Description
This is either the same or closely related to #27596 reported by @mattweber - which was hoped fixed in 6.1+ but was closed for lack of feedback in the end. It likely was not fixed.
- ES 6.6.2 (and 5.6.x)
- latest OpenJDK 1.8
- CentOS 7
- ES heap 31GB
- log-level: info
(This is at a client site and I don't have direct access to some details but can obtain if really needed.)
Problem is reproducible in various clusters, ranging from 8 to 50+ nodes, with thousands of shards. As long as a query fails (or more precisely is rejected) on each shard, e.g. because it trips too_many_clauses, an OOM will occur eventually when:
free_heap < 2 * (serialized_query_string_size) * num_shards
where serialized_query_string_size
is at least as big as the user-submitted query.
So this is a case of the remedy being worse than the disease: in ES 6.6, the terms query now allows up to 64K terms (hence eventual clauses) by default, finally in line with the default terms-lookup limit, but if you write the query with (1K < separate term clauses < 64K), it's the protective mechanism that kills the coordinating node (just as in v 5.6 with a terms query with >1K terms)
I have analyzed the heap dumps and can provide reports. The reason seems to be that ShardSearchFailure
holds on to two error strings that contain the whole pretty-printed query. One inside the cause [QueryShardException]

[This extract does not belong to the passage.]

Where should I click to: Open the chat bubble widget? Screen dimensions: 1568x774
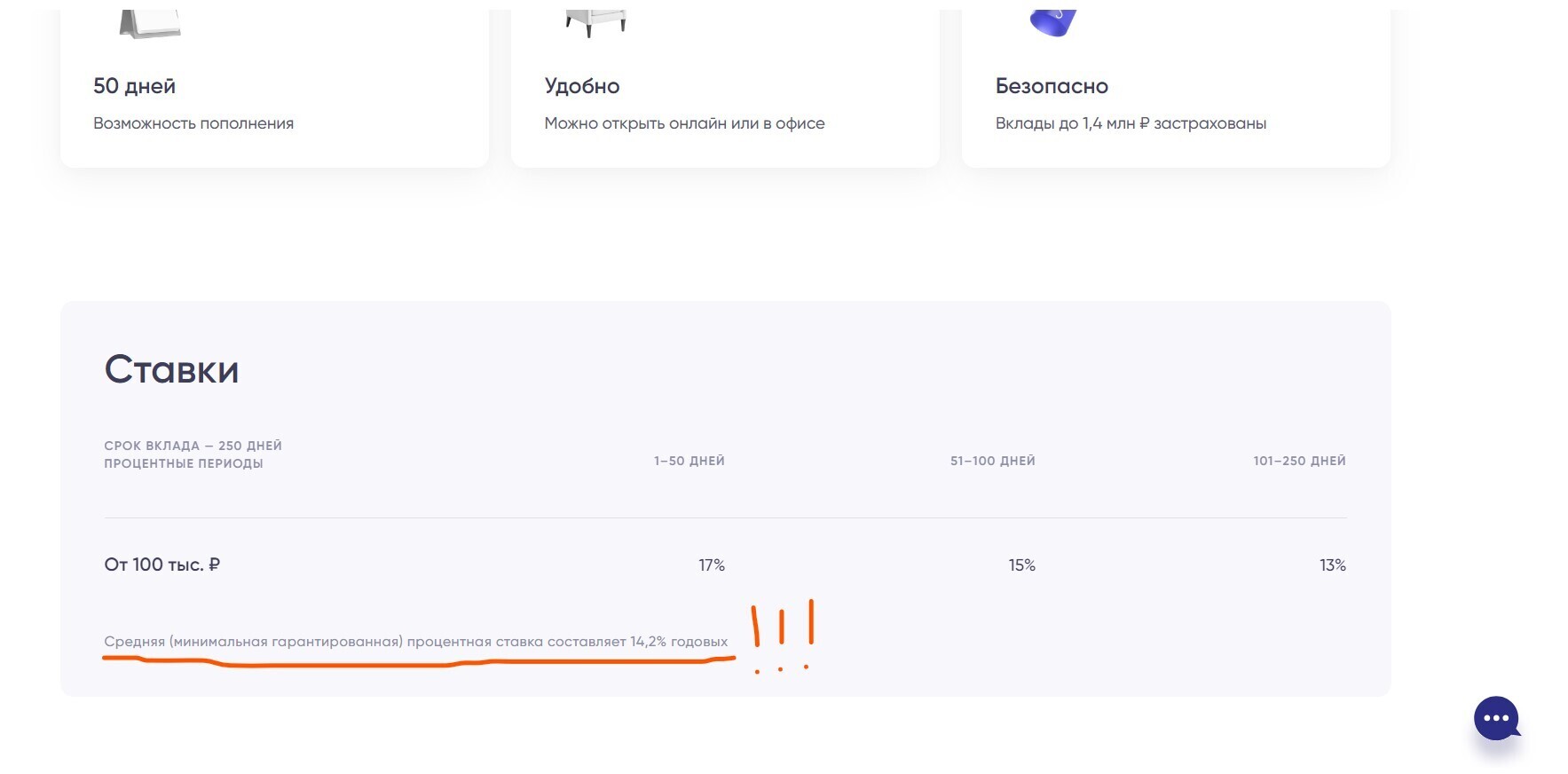coord(1496,718)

and the other in the reason
. In our ES 5.6 test, these strings were about the same size as the user query; in the ES 6.6 test, a simple 4MB user query (on-disk-size) such as:
{
"query": {
"bool": {
"should": [
{
"term": {
"from.email.keyword": "foo1"
}
},
{
"term": {
"from.email.keyword": "foo2"
}
...
led to a 11.5 MB in-heap size for cause
and reason
(each)
2 *11.5MB * 1061 shards ~= 24 GB => OOM
Questions:
- if the query trips a global limit, can't this be short-circuited at the query-coordinating node before sending it out to all data nodes (at least if that's not a coordinating-only node?). If not, detect that one of the incoming failures is of a global-tripwire type and drop the rest?

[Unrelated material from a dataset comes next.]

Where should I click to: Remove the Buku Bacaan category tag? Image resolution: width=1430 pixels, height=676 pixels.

- trying to return more than the first x bytes of the user query is clearly not useful
- we have users and automated clients that can always submit (or programmatically generate!) queries with too many term clauses etc.
I will next submit screenshots and reports from the heap analysis.
NOTE: I don't think the issue is specific to logging the error, but to preparing a query response to return to the client. This contains at least one shard failure per index as seen in a response when the query is limited to a small number of indexes/shards and returns without OOM.